**EXERCISE AIM:**
From the line containing "Viewport: 960px width, 843px height." down to the final line of the entries below, quote every line verbatim. Exclude pictures.

(Screenshot grounding data)
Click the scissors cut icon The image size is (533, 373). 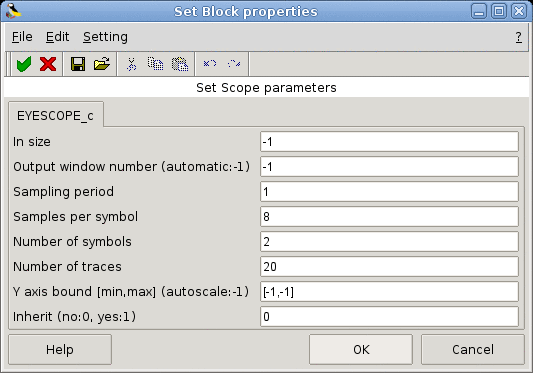[x=131, y=64]
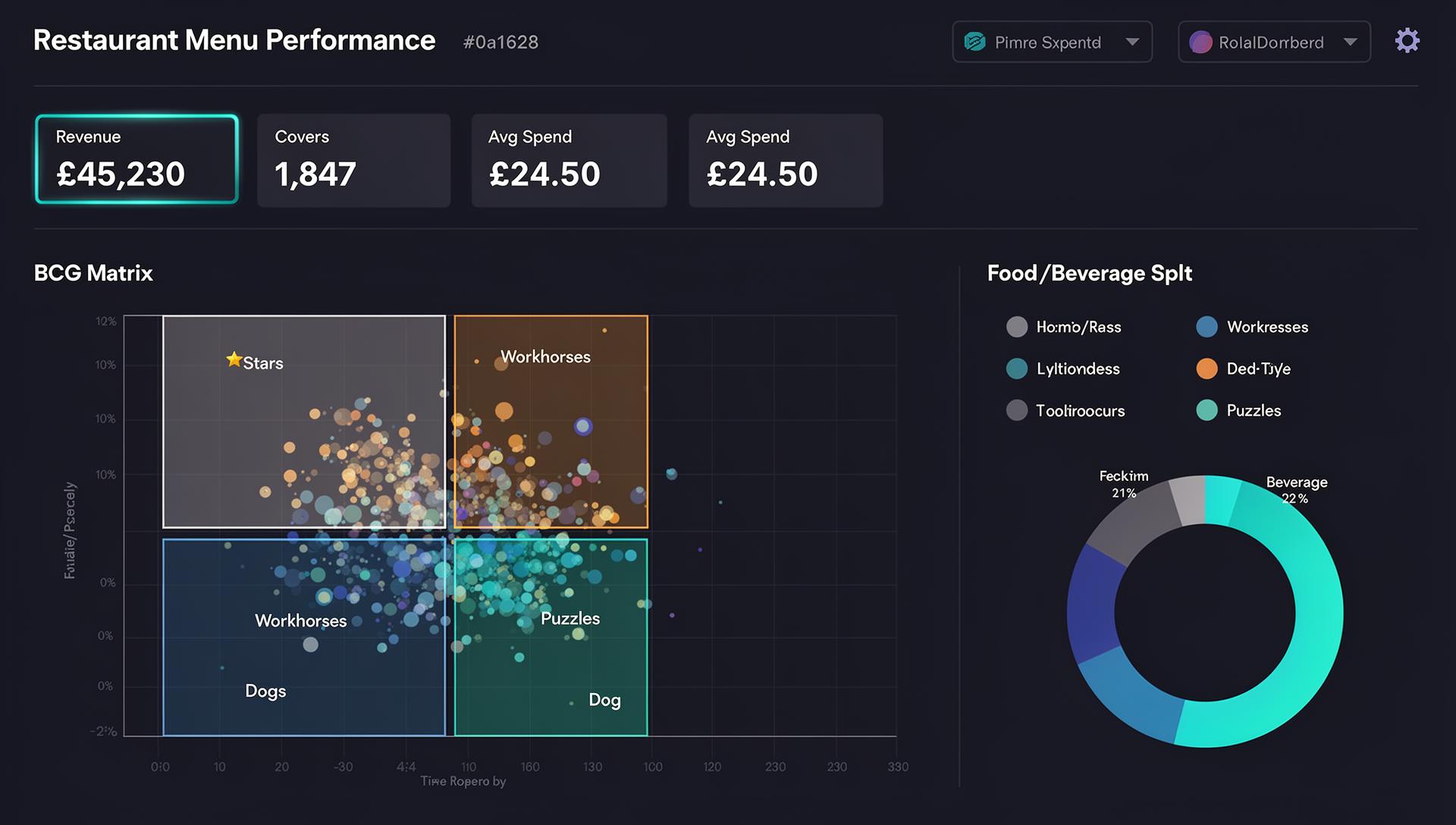Viewport: 1456px width, 825px height.
Task: Hide the Lyltiondess legend series
Action: pos(1062,369)
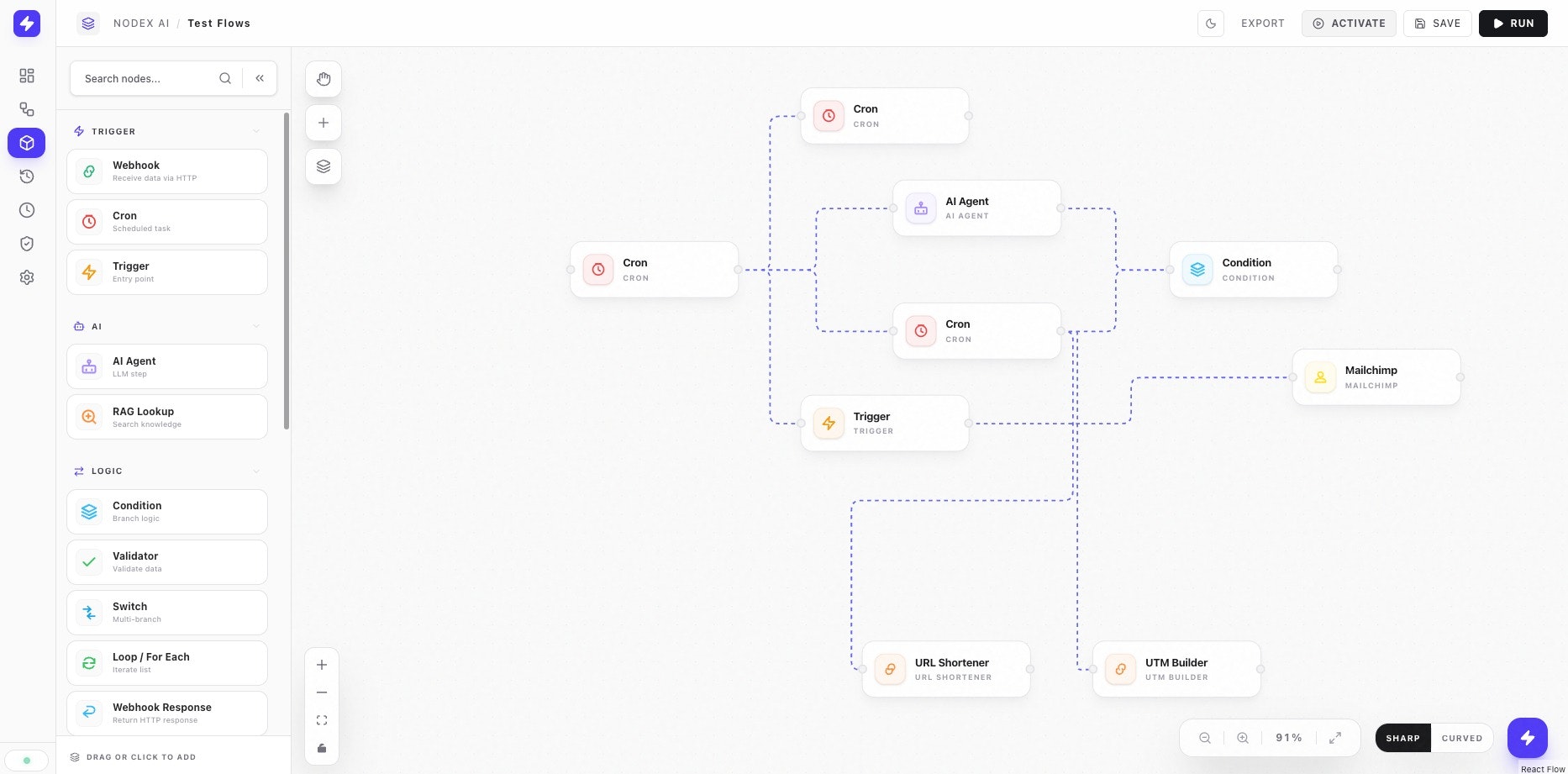Image resolution: width=1568 pixels, height=774 pixels.
Task: Run the workflow with the RUN button
Action: coord(1513,24)
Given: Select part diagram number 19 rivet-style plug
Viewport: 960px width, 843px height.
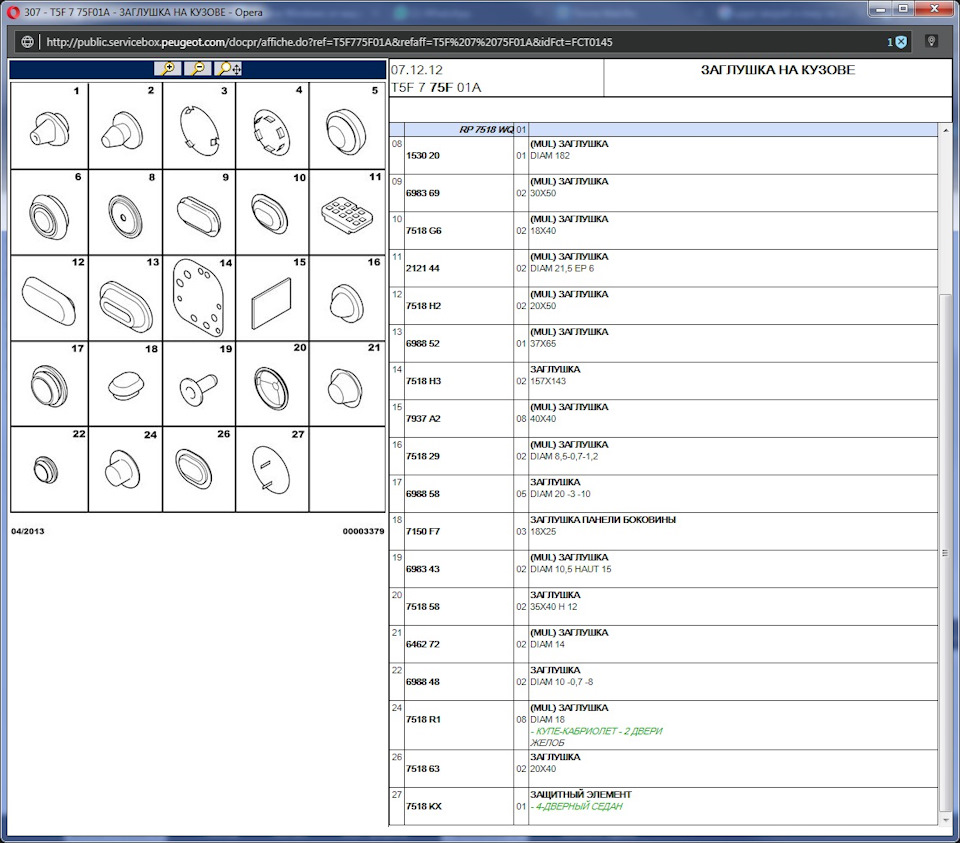Looking at the screenshot, I should tap(199, 385).
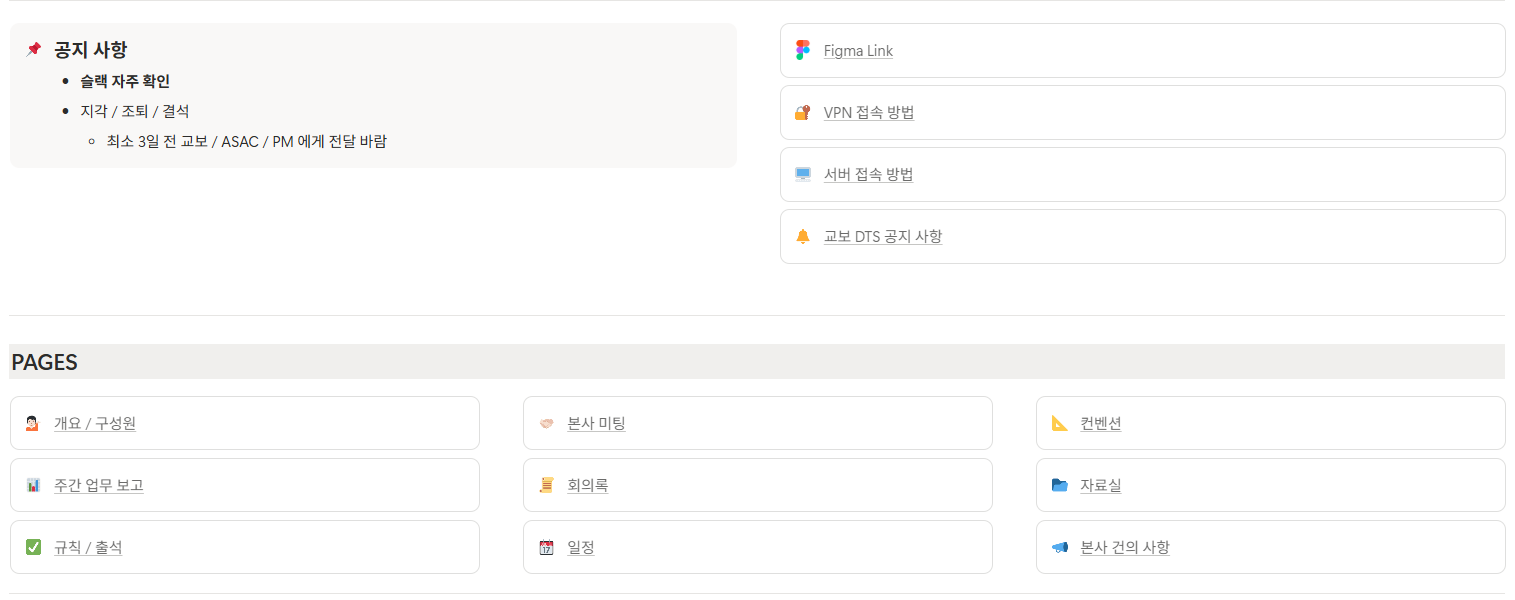Click the person icon beside 개요 / 구성원
Image resolution: width=1515 pixels, height=600 pixels.
point(33,424)
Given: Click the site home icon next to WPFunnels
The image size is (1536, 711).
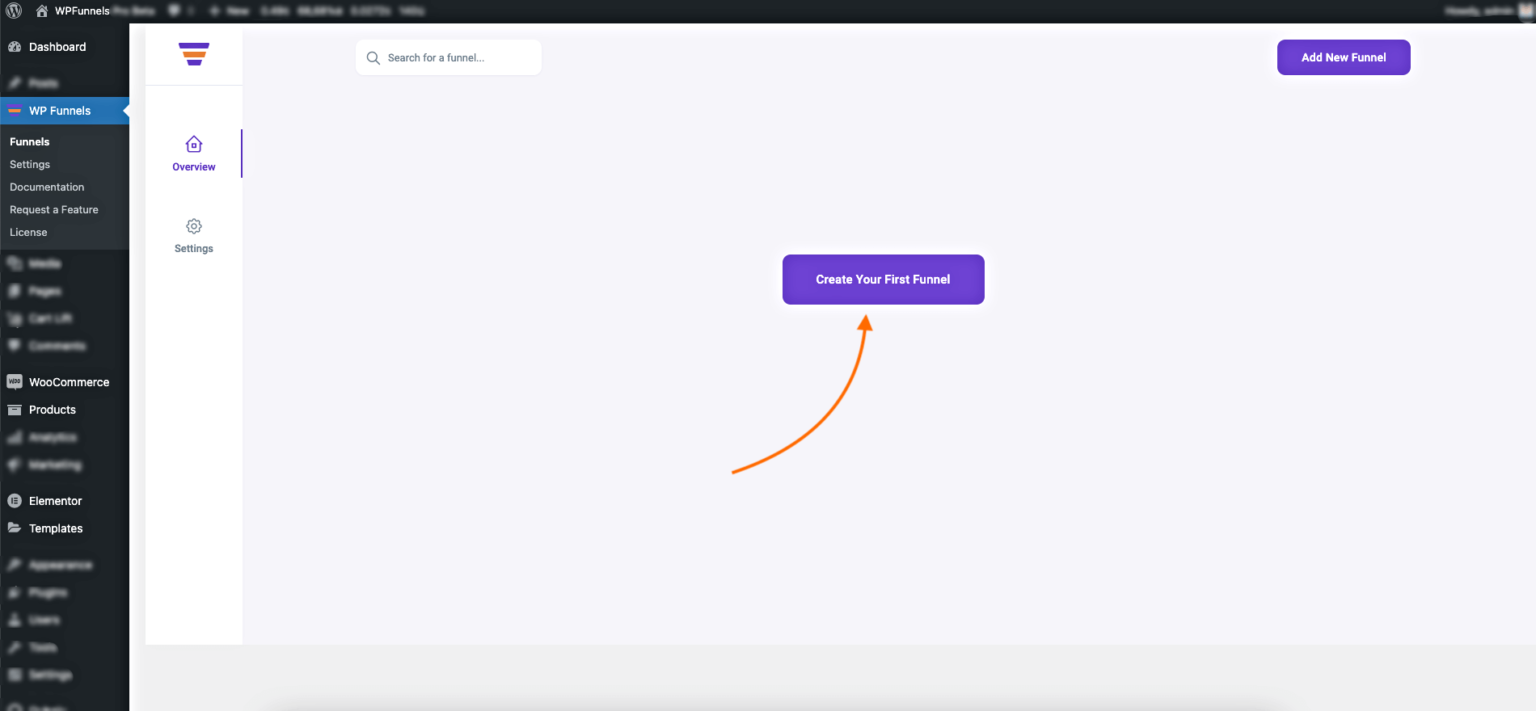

**EXERCISE RESPONSE:**
Viewport: 960px width, 843px height.
Looking at the screenshot, I should tap(199, 385).
Click the person icon beside 개요 / 구성원
Image resolution: width=1515 pixels, height=600 pixels.
point(33,424)
Given: Click the site home icon next to WPFunnels
The image size is (1536, 711).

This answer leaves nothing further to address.